### TASKS AND EXERCISES:
**A.** Print the part of the seagull thread from "I saw a seagull" up to and including "their life span.".
**B.** Summarize the seagull thread in two sentences.
**C.** In the seagull thread, in which city did the first poster see the tagged gull?

### SUPPLIED TEXT:
# Seagull question



## birdlady26 (Jul 29, 2008)

I saw a seagull today in Chicago with what appeared to be an orange circular tag attached to both the inside and outside of its wing. It seemed to be able to fly just fine, causing me to think that it wasn't something caught or entangled on its wing, but I'm not totally sure. Does anyone know if tracking or tagging seagulls is a somewhat common practice, say by bird societies or wildlife groups? I've tried researching a bit online and came up with nothing. I'm not sure if I'll see this seagull again, but I'm wondering if it's in need of help, in case I do.

Thanks for any input!


----------



## John_D (Jan 24, 2002)

Some ocean going birds like certain less common species of gulls, terns and others, plus swans and geese are tagged here in the UK. In some cases it is used to track their flight when migrating, and sometimes particular birds are tagged as a way of monitoring their life span.

That kind of thing may be what you saw, possibly depending on what species of gull it was.

John


----------



## birdlady26 (Jul 29, 2008)

It looked to me to be a herring gull, but I'm not certain. I just wasn't sure if that type of obvious tagging was used, or something more subtle, like a leg band. Thanks for the info!


----------



## naturegirl (Nov 7, 2005)

Funny I seen a baby seagull here in Mid-Michigan and I just about crapped myself as I never seen a baby that big ever. When I got home I looked it up and it happened to be a Herring Gull. Cutest little guy or should I say big guy I ever seen. Oh well Thought I would add my 2 cents to this 

Cindy


----------

### GIVEN RECORDS:
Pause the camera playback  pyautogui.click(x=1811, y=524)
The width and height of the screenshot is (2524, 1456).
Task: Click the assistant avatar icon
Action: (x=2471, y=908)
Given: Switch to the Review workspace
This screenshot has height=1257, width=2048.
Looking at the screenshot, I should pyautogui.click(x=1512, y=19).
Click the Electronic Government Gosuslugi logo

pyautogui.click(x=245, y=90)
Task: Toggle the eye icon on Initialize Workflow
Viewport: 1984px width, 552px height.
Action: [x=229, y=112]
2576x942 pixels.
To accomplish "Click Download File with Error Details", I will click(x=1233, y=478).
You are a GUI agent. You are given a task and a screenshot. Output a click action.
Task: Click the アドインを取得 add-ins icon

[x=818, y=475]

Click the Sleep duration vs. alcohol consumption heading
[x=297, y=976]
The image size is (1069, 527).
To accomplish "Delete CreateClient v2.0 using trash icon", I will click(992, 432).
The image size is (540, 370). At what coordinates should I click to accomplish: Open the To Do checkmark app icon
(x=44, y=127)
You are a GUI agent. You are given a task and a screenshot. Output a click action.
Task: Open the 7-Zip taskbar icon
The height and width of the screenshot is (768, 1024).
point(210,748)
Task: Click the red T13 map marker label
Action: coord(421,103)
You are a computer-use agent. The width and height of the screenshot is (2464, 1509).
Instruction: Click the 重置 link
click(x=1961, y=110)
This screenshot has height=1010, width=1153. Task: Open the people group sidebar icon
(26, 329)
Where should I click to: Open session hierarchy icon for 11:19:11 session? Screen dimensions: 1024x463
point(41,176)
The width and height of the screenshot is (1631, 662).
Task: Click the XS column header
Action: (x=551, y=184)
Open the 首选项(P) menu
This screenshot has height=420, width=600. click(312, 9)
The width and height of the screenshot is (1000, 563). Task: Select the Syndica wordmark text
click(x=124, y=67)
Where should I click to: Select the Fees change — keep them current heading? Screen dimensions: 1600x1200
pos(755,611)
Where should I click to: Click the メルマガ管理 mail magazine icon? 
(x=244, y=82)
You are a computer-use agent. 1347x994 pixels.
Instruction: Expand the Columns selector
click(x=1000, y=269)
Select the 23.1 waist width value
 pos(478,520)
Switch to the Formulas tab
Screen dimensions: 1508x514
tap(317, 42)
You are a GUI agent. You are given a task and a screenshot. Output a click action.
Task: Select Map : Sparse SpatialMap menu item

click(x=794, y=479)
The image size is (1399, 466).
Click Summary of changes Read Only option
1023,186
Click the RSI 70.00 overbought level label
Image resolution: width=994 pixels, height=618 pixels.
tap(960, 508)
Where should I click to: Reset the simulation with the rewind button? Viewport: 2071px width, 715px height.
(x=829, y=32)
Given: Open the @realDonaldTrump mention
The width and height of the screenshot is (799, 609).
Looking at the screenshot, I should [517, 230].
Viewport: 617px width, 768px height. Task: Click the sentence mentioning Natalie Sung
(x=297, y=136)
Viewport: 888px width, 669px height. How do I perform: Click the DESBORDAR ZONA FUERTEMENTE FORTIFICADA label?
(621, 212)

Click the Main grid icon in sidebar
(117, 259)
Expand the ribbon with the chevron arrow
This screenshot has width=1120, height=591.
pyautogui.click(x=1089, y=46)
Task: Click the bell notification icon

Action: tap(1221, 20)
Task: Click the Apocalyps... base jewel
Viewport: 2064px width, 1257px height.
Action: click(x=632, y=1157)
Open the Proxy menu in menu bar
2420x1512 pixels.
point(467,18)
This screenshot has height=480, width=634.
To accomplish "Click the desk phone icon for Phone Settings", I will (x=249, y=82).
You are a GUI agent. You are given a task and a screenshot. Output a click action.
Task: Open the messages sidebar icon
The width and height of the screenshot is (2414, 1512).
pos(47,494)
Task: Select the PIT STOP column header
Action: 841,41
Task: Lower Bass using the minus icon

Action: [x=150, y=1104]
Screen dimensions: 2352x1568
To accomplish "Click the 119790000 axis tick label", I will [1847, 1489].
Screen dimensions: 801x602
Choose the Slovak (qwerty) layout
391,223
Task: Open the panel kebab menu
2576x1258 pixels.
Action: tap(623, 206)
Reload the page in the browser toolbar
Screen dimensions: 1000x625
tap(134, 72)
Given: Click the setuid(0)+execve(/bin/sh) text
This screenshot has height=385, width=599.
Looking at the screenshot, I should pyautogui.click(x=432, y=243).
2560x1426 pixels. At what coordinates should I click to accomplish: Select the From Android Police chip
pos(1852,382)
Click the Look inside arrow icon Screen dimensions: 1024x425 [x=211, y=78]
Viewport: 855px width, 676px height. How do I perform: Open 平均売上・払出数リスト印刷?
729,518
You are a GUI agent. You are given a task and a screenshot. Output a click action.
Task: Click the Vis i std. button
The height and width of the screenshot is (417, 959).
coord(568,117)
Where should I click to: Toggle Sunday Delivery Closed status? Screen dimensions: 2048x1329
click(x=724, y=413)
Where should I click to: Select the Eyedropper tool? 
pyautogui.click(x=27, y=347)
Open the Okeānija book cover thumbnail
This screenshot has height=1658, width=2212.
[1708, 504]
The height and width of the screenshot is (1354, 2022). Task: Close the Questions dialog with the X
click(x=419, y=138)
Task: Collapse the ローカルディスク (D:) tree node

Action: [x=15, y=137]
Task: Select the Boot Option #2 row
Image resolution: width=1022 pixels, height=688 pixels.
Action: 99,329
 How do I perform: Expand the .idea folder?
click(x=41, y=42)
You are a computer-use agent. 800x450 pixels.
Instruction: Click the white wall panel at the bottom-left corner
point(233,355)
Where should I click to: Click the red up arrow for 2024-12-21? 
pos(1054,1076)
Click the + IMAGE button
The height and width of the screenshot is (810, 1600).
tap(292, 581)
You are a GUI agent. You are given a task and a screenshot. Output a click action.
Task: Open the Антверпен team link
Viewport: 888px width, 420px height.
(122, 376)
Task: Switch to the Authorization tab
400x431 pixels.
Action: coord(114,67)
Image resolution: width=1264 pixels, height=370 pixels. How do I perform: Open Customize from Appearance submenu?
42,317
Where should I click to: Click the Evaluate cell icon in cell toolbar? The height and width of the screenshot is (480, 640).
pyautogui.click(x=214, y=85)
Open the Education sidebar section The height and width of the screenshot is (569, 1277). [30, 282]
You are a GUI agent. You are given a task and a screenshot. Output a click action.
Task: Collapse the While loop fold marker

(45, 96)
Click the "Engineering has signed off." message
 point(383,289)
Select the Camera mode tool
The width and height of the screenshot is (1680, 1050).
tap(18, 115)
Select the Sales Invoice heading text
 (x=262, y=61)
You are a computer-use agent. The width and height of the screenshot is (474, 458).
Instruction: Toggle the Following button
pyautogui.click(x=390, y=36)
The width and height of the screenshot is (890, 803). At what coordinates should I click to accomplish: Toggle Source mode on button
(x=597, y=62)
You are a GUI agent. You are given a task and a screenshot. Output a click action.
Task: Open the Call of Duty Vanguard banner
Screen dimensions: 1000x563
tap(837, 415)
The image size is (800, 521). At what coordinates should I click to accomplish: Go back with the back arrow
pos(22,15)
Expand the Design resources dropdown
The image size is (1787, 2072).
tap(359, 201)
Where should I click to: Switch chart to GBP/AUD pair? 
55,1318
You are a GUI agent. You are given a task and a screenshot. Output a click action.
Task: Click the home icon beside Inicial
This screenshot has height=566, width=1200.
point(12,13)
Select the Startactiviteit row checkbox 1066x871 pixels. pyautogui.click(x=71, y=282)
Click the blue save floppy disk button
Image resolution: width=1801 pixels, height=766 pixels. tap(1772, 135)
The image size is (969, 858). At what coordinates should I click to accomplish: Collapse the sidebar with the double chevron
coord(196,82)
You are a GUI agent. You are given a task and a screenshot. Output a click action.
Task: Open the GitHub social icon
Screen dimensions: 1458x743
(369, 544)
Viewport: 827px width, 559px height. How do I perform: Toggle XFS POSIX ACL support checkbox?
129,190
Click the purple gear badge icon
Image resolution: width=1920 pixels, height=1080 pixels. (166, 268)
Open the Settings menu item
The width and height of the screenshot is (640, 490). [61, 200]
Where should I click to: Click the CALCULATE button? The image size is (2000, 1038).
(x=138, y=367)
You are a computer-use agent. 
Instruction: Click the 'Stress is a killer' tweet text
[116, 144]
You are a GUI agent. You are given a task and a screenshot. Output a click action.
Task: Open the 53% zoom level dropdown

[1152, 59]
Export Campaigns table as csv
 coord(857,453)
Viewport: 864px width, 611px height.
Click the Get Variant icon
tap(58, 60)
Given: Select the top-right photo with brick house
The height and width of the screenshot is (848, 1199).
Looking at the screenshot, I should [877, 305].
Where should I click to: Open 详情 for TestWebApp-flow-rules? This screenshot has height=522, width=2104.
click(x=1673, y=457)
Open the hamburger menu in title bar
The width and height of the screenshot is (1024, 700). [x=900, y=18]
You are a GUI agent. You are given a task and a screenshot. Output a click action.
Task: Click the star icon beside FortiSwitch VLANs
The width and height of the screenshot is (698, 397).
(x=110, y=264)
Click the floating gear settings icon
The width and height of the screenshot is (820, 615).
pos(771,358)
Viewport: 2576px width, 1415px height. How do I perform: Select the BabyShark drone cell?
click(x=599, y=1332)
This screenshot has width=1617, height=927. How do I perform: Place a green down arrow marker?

### RESPONSES BY TASK:
**A.**
I saw a seagull today in Chicago with what appeared to be an orange circular tag attached to both the inside and outside of its wing. It seemed to be able to fly just fine, causing me to think that it wasn't something caught or entangled on its wing, but I'm not totally sure. Does anyone know if tracking or tagging seagulls is a somewhat common practice, say by bird societies or wildlife groups? I've tried researching a bit online and came up with nothing. I'm not sure if I'll see this seagull again, but I'm wondering if it's in need of help, in case I do.

Thanks for any input!


----------



## John_D (Jan 24, 2002)

Some ocean going birds like certain less common species of gulls, terns and others, plus swans and geese are tagged here in the UK. In some cases it is used to track their flight when migrating, and sometimes particular birds are tagged as a way of monitoring their life span.

**B.** A poster who saw a seagull in Chicago with an orange circular tag on both the inside and outside of its wing asks whether tagging seagulls is a common practice and wonders if the bird needs help. A reply explains that some gulls, terns, swans and geese are tagged in the UK to track migration or monitor life span, and the original poster adds that the bird looked like a herring gull.

**C.** Chicago.